裴时樾点点头,接过她手中的水,向后退了两步。
阮芒非常敬业地摆了好几个九虫在游戏里的经典pose,和刚刚过来的好几个男生一连拍了好几张。
大概过了五分钟,围了一圈的几个人才散去,阮芒走近:“我回来啦,今天集邮的人好多哦。”
裴时樾掀起眼皮,安静地看着她。
阮芒一拍脑袋,这位哥网速不够快可能不知道集邮是什么意思。
冲浪还没冲到呢。
阮芒解释道:“集邮就是在各种展,和各种coser老师合照的意思。”
集邮的意思刚刚纪介已经跟他介绍过了。
合照。
和别人。
裴时樾现在只捕捉到这两个关键词。
“哦。”裴时樾点点头,室内的光线其实不是特别好,所以衬得他一双长眸色泽格外浓郁,眼睫在眼下投射出一小片阴翳。
他轻缓地挑起半边眉梢:“老师,我也想跟你合照。”
阮芒:“?”
阮芒一时半会还真不知道怎么反驳,她眨巴眨巴眼睛,攥着手机试探地在裴时樾眼前晃了晃:“那,我们也拍一个?”
她选了个猫耳特效,把美颜参数拉到最低,凑到裴时樾身边。
可可爱爱的猫耳挂在裴时樾脑袋上莫名显得呆呆的,有点掉人设。
她一连咔咔咔拍了好几张,裴时樾微微倾身,全程没什么多余的动作跟表情。
拍完之后阮芒一一划过一排照片,尽管她对于一位混凝土直男能摆出什么惊为天人的pose这种事,本来也没抱什么期待。
但每一张表情都如出一辙,跟种不同似的,是不是有点太夸张了。
阮芒挑眉,指尖戳着屏幕发表意见:“你能不能换个姿势敷衍我一下?不知道的以为我跟雕像合照呢。

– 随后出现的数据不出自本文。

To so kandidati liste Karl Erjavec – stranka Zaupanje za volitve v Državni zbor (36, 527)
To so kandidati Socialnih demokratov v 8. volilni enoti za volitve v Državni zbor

”
她腮帮子鼓起,像极了生气时圆滚滚的小河豚,水栖小树懒——裴时樾脑海里莫名冒出了这个新型物种。
气鼓鼓的也好可爱。
“嗯,”他点头应下,笑着勾起唇角,话倒是很谦虚,“我不会,你教一下我。”
“笨蛋,”阮芒单手攥拳贴着脸颊,嘟起嘴巴信手拈来卖了个萌,睨着裴时樾,“学会了吗?”
照片定格在一瞬间,镜头里裴时樾学着她的动作,有些僵硬的卖了人生第一个正儿八经的萌。
他明显不太熟练的姿势还有表情,反倒有了一种强烈的反差萌。
但不得不说,这个萌卖的非常成功,莫名的,还挺可爱?
有种逼良为娼的错觉。
阮芒仔仔细细端详着照片,讪讪地想。
阮芒一张张划过,微微偏过头,发现裴时樾的视线也正专注地停留在照片上,她略微有些僵硬地把脖颈和视线挪回去,表面风平浪静,心却狂跳不止。
两个人凑得有些近了,近得能看清他根根分明的睫毛,甚至能感受到他均匀的吐息,阮芒这样想着,耳尖又泛起了红,脸颊的温度也异于平时。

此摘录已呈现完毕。